Models developed based on real-world data are a valuable complement to controlled clinical trials and are particularly suitable as decision-support tools in a learning healthcare system (16). The analysis of registry data needs to be performed carefully, taking advantage of the heterogeneity of the population while selecting endpoints, variables and variable parameterization to obtain a useful model. For example, 2c was selected as reference for N stage since it was discovered that this disease stage was associated with a higher risk of xerostomia, even compared to stage 3 (although the prediction for stage 3 could be uncertain, given the few cases included in the dataset and that N3 was not statistically different from N2c as shown by the p-value in Supplementary Table A2).
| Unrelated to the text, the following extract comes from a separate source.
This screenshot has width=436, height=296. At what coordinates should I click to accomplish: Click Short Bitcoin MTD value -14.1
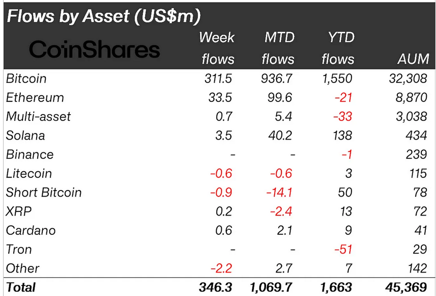click(279, 193)
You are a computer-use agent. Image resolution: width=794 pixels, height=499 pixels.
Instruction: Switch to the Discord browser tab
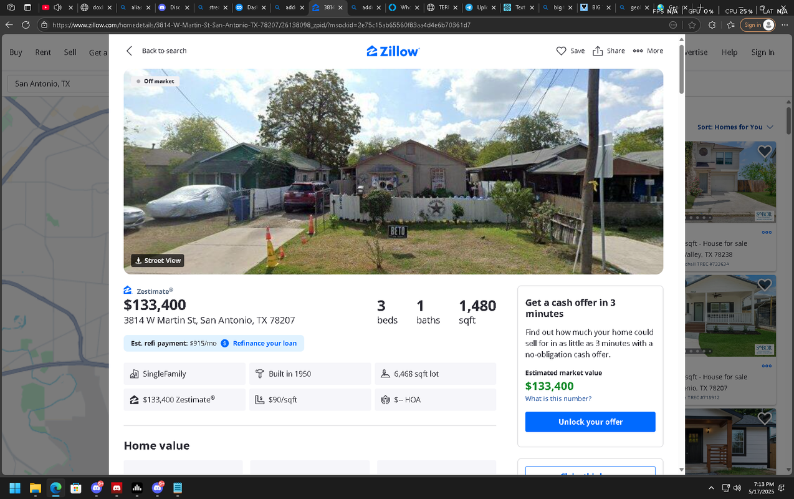[x=170, y=7]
It was speculated that this is related to the bilateral location of involved lymph nodes with N2c. It is also important to not overinterpret the nomogram and assume that all aspects are statistically significant. For example, the model behind the nomogram in Figure 3 does not establish the relationship between N0 and N1, only each category’s difference from the reference category, N2c. There is no reason to suppose that N0 implies a higher risk compared to N1, and the small difference seen in the nomogram is unlikely to result in misleading predictions.

If the model is developed to improve future treatment plans it is important to consider possible mechanisms behind observed relationships, i.e., causality. In the current analysis it was felt that external validation would be required to confirm the lower risk associated with hyperfractionated/accelerated treatment schedules and induction chemotherapy, to rule out false correlations. The only support in the literature for the former is weak given the few patients studied and limited dose-volume information (33). It is hoped that future studies can confirm or dement the causality of these relationships.

Conclusion

Late xerostomia after radiotherapy can be modeled with reasonable predictive power based on registry data, providing valuable alternatives to models developed on cohorts with stricter inclusion criteria. Similarities with similar models were observed but as the first Cox regression model for xerostomia, some important lessons were learned. The variables included and the performance of the model depend strongly on the grade of the endpoint, the patient selection and the candidate variables considered. The role of the parotid dose may be of lower importance compared to some clinical variables in a heterogeneous population. The results also suggest that an accelerated treatment schedule or induction chemotherapy may be associated with a lower risk of xerostomia, but until this has been confirmed a model excluding these variables can be used. The risk of modeling indirect relationships, given the unavoidably heterogeneous registry data, needs to be carefully considered in the interpretation of the results.

Data Availability Statement

The datasets generated for this study will not be made publicly available. The patients participating in the study have not consented to their data being publicly available.

Ethics Statement

The studies involving human participants were reviewed and approved by the Stockholm Regional Ethics Committee. The patients/participants provided their written informed consent to participate in this study.

Author Contributions

EO, IL, and CM contributed to the conception and design of the study and interpreted the results together with EB and AE. AB was also involved in the design and interpretation of the statistical methodology and performed the analysis. CM, EB, AE, GA, SF, CL, and HS contributed to the data collection and IL to the registry design and management. GG and SF facilitated the development of the registry and advised on the scientific contents of the study. EO compiled and presented the results. The manuscript was written by EO, IL, and CM. All authors reviewed and approved the manuscript.

Conflict of Interest

The authors declare that the research was conducted in the absence of any commercial or financial relationships that could be construed as a potential conflict of interest.